An Arlington spokesperson said in a statement that the county “is committed to our collaborative relationship with Amazon, and we look forward to continued innovation and growth within our community because of the company’s presence.”
Economic development experts have said that the delayed start of the incentive payments points to a more nuanced reality: Arlington’s deal with the company was well designed, they said, to ensure the company would only receive public dollars once the county started seeing benefits to the company’s presence.
That it took nearly seven years to get to that point shows that the transformation once hailed by company executives and county leaders alike is not what it was made out to be in 2018, they said.
Arlington predicted making about $14 million in additional hotel tax revenue and giving the company about $2.5 million in annual revenue five years into the deal, according to a 2019 county presentation.
The much larger subsidies promised to the company from Virginia - a figure that could total as much as $750 million - have also been delayed along with overall plans for the HQ2 site.
The company requested $153 million from the commonwealth in 2023, just a few weeks after abruptly hitting pause on its plans to break ground on the largest part of the new headquarters.
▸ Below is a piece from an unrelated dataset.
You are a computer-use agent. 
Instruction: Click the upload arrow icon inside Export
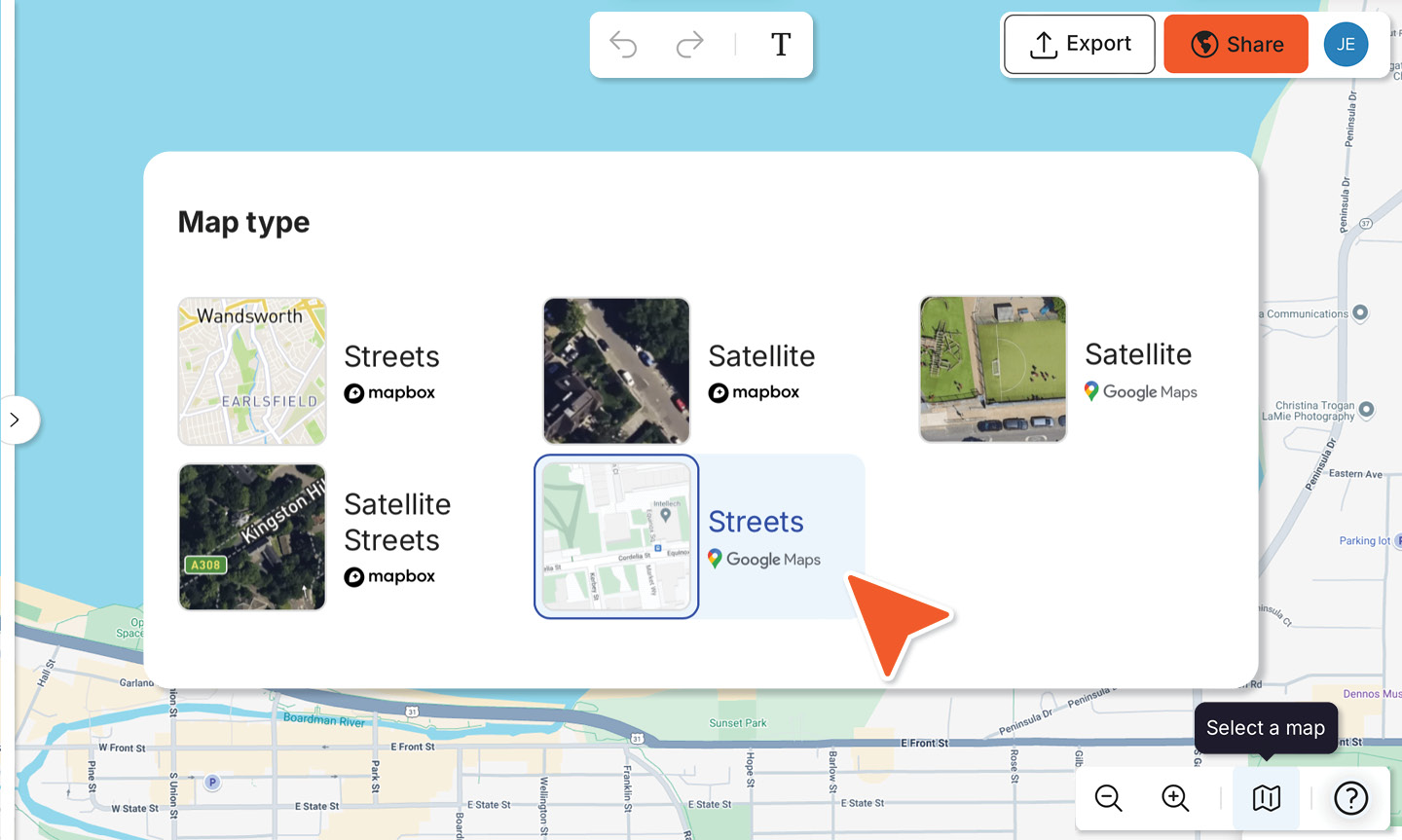(x=1045, y=44)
County officials earlier this year gave the tech giant a three-year extension to begin development.
After declining to request funds in 2024, Amazon asked for another $6.5 million this year - though it said that its confidence it would meet the 25,000 jobs target had dropped to a “moderate” level. (Every previous report detailing job growth at HQ2 noted a “high” level of confidence in that goal.)
The state will not pay its first check until 2026 to ensure that the company maintains the jobs it had created, under the terms of Virginia’s deal with Amazon.